In March 2019, Facebook Inc ushered in a formal strategic transformation.

Xiaoza posted a blog post called "A Privacy-Focused Vision for Social Networking", confirming that all Facebook Inc's messaging apps and features (WhatsApp, Messenger and Instagram DM) will be encrypted end-to-end and get through the background (as well as Android SMS) to facilitate users to send and receive messages across platforms.

This article is the most profound and comprehensive reflection on the issue of user privacy and security by Facebook Inc and Zuckerberg since the Cambridge Analysis incident, and in a sense represents Facebook Inc's strategic shift.

However, it should be noted that although the sub-product business coordination has made progress and the company has begun strategic transformation, Facebook Inc has experienced frequent high-level personnel earthquakes in recent years.

Following the departure of several co-founders of Instagram and WhatsApp in 2017 and 2018, WhatsApp's chief product officer, Chris Cox, also announced his departure after the announcement of the company's strategic transformation declaration in March 2019.

The 35-year-old Chris Cox, who was originally the No. 3 figure of Facebook Inc, once dominated the birth and development of information flow. he became the most senior employee to leave after the "Cambridge Analysis incident", which proves to some extent the determination of Zuckerberg and Facebook Inc to make a strategic transformation.

And this transformation, to a certain extent, is also a change of the company's business model. Since Facebook Inc wants to shift from the flow of information shared publicly to the message application of private chat, apart from advertising in the revenue model, it is inevitable to move in the direction of payment and e-commerce.

This is seen as Facebook Inc learning from Wechat.

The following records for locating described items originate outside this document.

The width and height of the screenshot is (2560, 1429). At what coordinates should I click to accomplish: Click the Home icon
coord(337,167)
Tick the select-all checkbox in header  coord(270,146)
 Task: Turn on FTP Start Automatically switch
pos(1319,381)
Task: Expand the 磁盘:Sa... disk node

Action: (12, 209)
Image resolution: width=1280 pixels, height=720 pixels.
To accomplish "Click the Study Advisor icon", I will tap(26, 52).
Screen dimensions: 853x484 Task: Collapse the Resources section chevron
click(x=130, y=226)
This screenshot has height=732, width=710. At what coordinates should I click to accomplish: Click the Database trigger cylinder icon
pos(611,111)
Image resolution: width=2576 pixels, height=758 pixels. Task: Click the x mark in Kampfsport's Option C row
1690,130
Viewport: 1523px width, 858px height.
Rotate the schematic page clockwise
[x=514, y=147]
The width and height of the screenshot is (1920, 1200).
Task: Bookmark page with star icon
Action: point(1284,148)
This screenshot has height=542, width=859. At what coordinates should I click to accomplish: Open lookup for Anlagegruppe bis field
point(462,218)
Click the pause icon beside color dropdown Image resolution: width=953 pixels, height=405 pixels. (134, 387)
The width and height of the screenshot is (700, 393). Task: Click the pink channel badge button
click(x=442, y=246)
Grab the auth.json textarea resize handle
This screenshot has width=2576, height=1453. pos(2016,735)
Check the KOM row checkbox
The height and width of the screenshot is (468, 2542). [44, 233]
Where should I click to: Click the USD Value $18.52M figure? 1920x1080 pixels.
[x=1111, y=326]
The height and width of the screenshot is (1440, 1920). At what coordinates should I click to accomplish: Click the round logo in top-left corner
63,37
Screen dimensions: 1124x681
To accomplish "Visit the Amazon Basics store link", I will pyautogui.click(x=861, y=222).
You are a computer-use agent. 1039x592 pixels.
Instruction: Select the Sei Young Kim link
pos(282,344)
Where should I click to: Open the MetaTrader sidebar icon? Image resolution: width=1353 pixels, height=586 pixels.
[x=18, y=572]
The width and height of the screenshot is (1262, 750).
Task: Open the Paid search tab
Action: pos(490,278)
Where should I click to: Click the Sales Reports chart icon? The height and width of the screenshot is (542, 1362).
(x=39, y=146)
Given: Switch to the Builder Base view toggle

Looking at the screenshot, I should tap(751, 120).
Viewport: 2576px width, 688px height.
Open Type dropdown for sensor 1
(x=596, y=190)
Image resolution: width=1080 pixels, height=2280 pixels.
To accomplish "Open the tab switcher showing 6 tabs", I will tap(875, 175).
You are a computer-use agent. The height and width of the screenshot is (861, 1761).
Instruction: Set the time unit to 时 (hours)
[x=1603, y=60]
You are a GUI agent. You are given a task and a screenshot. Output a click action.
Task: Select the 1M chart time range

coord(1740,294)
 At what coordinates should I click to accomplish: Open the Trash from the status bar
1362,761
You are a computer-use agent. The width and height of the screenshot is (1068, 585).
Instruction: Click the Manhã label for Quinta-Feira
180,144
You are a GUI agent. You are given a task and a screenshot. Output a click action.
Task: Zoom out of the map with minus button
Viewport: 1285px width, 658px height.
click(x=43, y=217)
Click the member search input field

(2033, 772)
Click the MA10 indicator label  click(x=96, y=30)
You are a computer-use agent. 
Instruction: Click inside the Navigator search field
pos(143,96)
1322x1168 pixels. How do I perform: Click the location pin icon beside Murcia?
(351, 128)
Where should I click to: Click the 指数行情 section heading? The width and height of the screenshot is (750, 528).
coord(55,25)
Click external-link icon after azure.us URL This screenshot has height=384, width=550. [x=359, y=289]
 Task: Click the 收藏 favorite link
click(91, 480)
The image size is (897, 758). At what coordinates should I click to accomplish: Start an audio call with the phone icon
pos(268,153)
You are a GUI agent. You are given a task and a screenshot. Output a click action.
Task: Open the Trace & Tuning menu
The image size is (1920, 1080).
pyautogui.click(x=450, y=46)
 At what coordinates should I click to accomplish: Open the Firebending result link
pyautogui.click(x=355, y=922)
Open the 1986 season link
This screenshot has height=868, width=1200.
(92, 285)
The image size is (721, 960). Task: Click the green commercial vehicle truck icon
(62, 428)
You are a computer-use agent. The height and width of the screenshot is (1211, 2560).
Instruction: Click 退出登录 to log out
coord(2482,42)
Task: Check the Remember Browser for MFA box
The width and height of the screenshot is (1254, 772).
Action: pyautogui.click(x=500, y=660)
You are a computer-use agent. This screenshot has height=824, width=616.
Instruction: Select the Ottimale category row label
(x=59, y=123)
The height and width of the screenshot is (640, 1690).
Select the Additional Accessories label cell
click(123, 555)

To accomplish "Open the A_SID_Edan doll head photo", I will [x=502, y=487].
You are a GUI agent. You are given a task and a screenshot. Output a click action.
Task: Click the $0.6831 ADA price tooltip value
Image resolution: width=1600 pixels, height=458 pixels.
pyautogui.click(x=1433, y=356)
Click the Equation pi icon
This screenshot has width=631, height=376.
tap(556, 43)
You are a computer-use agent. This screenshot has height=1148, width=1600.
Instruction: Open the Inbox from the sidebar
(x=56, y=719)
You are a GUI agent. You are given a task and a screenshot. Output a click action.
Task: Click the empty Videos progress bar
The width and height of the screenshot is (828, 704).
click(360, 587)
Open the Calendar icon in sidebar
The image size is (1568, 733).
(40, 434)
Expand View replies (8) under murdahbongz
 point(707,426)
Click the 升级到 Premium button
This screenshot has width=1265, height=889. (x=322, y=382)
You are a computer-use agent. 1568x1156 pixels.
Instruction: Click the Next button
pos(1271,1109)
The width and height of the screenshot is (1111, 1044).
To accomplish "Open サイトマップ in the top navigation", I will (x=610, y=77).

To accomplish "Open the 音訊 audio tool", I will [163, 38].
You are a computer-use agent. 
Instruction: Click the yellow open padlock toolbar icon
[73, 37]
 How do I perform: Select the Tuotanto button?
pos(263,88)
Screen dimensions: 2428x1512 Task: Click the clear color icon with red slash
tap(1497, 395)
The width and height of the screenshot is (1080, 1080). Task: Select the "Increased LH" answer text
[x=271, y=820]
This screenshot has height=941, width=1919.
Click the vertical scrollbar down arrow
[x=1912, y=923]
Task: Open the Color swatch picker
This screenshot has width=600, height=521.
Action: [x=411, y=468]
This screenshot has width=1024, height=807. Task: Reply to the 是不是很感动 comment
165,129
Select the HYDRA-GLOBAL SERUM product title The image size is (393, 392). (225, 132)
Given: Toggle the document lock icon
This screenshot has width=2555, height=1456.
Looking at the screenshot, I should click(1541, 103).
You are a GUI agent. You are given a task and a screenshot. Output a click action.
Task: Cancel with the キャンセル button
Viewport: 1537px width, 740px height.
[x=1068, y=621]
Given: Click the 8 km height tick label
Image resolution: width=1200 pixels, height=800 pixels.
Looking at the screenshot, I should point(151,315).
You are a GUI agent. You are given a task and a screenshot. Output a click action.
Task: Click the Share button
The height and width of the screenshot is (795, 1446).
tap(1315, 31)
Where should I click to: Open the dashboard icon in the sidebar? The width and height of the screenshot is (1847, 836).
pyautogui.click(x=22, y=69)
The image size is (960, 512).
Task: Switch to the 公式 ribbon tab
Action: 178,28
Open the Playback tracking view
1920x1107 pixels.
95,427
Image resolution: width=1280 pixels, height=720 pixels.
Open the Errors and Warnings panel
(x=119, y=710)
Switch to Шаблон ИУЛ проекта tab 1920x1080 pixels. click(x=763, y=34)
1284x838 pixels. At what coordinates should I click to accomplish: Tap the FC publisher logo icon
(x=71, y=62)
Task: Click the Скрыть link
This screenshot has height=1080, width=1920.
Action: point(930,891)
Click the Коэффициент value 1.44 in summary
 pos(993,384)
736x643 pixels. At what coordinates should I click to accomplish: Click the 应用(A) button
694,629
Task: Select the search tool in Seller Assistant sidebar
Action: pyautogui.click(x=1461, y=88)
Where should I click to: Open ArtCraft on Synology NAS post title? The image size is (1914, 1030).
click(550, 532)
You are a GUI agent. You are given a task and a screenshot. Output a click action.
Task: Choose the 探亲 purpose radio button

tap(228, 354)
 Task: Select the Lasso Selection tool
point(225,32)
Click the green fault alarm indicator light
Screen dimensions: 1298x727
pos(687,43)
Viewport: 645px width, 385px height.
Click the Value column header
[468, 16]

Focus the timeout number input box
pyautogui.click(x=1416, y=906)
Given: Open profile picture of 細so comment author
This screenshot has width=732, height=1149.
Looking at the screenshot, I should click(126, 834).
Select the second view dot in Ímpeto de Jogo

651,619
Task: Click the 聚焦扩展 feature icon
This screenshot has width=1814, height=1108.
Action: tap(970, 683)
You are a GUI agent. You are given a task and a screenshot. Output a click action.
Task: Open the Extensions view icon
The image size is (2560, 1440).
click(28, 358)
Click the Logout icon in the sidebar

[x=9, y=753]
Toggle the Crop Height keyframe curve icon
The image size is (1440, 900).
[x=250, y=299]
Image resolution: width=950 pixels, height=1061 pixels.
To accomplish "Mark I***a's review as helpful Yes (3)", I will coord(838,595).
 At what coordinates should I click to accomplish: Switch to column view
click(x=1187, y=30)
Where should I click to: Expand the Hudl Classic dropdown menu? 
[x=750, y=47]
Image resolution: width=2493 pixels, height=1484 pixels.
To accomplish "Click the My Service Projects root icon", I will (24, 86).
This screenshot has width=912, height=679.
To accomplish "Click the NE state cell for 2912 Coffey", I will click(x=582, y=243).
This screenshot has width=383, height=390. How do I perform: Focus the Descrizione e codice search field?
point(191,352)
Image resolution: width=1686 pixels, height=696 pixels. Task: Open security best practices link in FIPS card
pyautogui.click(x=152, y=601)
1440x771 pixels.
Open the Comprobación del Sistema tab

If there is no accident, Facebook Inc's transformation may last for a long time, such as the time it takes for products to get through and the need for caution in the transfer of main business. What's more, Facebook Inc also needs the ecological support of the regulatory environment and partners if he wants to get a piece of the pie in the field of payment and e-commerce.

For now, Instagram's further enhancement of social ecommerce may be the near-term direction. If it wants to cut into the deal directly from the marketing channel, it is likely to compete with Amazon.Com Inc and Pinterest, a social networking site rookie that went public this year.

In this regard, Alphabet Inc-CL C's Shopping Actions may be a negative precedent, although also according to GMV share, but its promotion has repeatedly encountered setbacks (Walmart Inc withdrew from the cooperation), on the contrary, the Checkout of Instagram is worth looking forward to.

Checkout is a service that Facebook Inc intends to promote for a specific brand this year. It can sell goods to more than 1 billion Instagram users without leaving the application, and the brand can handle logistics and customer service on its own, thus realizing the barrier-free purchase of Instagram.

This is conducive to increasing e-commerce revenue in a relatively short period of time. And by comparison, Shopify Inc, another e-commerce giant, has had a transaction volume of more than tens of billions of dollars in the past three years, with a compound annual growth rate of 75%. Perhaps Facebook Inc's e-commerce scale can expand at a similar rate.

In the next few years, we are expected to witness Facebook Inc's declaration at the F8 conference in May: to socialize as a starting point to expand e-commerce, payment and smart hardware business. In this way, anticipated new changes may take place in Instagram for e-commerce and WhatsApp for payment.

Edit / Ray

The translation is provided by third-party software.